» **Information given**
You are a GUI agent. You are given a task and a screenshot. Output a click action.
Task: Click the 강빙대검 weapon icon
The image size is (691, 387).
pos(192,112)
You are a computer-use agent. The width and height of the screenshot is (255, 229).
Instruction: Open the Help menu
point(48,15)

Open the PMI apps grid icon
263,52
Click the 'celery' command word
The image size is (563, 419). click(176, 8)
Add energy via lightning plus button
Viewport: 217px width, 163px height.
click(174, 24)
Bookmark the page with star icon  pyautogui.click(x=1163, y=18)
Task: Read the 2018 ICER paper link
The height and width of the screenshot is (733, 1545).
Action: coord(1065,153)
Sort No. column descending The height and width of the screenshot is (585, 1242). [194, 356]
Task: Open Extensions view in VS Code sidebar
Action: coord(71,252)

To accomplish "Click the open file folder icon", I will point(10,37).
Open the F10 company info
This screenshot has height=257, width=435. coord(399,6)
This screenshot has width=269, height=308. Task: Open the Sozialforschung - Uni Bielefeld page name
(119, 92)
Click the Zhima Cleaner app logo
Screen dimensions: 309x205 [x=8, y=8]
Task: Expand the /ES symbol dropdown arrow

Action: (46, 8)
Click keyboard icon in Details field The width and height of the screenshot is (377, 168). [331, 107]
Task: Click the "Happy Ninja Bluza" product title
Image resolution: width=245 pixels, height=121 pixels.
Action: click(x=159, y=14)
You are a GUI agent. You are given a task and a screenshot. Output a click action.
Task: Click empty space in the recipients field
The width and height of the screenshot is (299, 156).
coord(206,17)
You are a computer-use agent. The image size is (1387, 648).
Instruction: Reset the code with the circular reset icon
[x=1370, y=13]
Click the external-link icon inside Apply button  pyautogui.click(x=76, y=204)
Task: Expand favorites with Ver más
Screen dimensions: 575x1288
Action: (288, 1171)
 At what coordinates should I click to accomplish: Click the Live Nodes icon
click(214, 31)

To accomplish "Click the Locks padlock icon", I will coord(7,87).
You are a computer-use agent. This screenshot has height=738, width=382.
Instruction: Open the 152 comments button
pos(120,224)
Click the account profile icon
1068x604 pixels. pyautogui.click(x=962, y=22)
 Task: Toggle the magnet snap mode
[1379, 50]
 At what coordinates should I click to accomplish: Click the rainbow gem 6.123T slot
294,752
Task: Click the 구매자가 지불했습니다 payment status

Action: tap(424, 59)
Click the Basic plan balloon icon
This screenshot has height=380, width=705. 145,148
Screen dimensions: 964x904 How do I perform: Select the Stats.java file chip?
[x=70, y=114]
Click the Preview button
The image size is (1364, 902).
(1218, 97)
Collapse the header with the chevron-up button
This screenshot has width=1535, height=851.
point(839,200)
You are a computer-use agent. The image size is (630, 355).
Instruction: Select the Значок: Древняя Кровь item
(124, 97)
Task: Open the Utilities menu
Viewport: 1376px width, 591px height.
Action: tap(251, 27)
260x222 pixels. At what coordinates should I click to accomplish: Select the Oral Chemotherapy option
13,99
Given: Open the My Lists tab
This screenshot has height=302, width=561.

» **The exercise**
Please rewrite the records above as a numbered list, starting with their first line and going on through the line with "Click the external-link". Leave out any blank lines.

» **Solution to this problem**
1. You are a GUI agent. You are given a task and a screenshot. Output a click action.
2. Task: Click the 강빙대검 weapon icon
3. The image size is (691, 387).
4. pos(192,112)
5. You are a computer-use agent. The width and height of the screenshot is (255, 229).
6. Instruction: Open the Help menu
7. point(48,15)
8. Open the PMI apps grid icon
9. 263,52
10. Click the 'celery' command word
11. The image size is (563, 419). click(176, 8)
12. Add energy via lightning plus button
13. Viewport: 217px width, 163px height.
14. click(174, 24)
15. Bookmark the page with star icon  pyautogui.click(x=1163, y=18)
16. Task: Read the 2018 ICER paper link
17. The height and width of the screenshot is (733, 1545).
18. Action: coord(1065,153)
19. Sort No. column descending The height and width of the screenshot is (585, 1242). [194, 356]
20. Task: Open Extensions view in VS Code sidebar
21. Action: coord(71,252)
22. To accomplish "Click the open file folder icon", I will point(10,37).
23. Open the F10 company info
24. This screenshot has height=257, width=435. coord(399,6)
25. This screenshot has width=269, height=308. Task: Open the Sozialforschung - Uni Bielefeld page name
26. (119, 92)
27. Click the Zhima Cleaner app logo
28. Screen dimensions: 309x205 [x=8, y=8]
29. Task: Expand the /ES symbol dropdown arrow
30. Action: (46, 8)
31. Click keyboard icon in Details field The width and height of the screenshot is (377, 168). [331, 107]
32. Task: Click the "Happy Ninja Bluza" product title
33. Image resolution: width=245 pixels, height=121 pixels.
34. Action: click(x=159, y=14)
35. You are a GUI agent. You are given a task and a screenshot. Output a click action.
36. Task: Click empty space in the recipients field
37. The width and height of the screenshot is (299, 156).
38. coord(206,17)
39. You are a computer-use agent. The image size is (1387, 648).
40. Instruction: Reset the code with the circular reset icon
41. [x=1370, y=13]
42. Click the external-link icon inside Apply button  pyautogui.click(x=76, y=204)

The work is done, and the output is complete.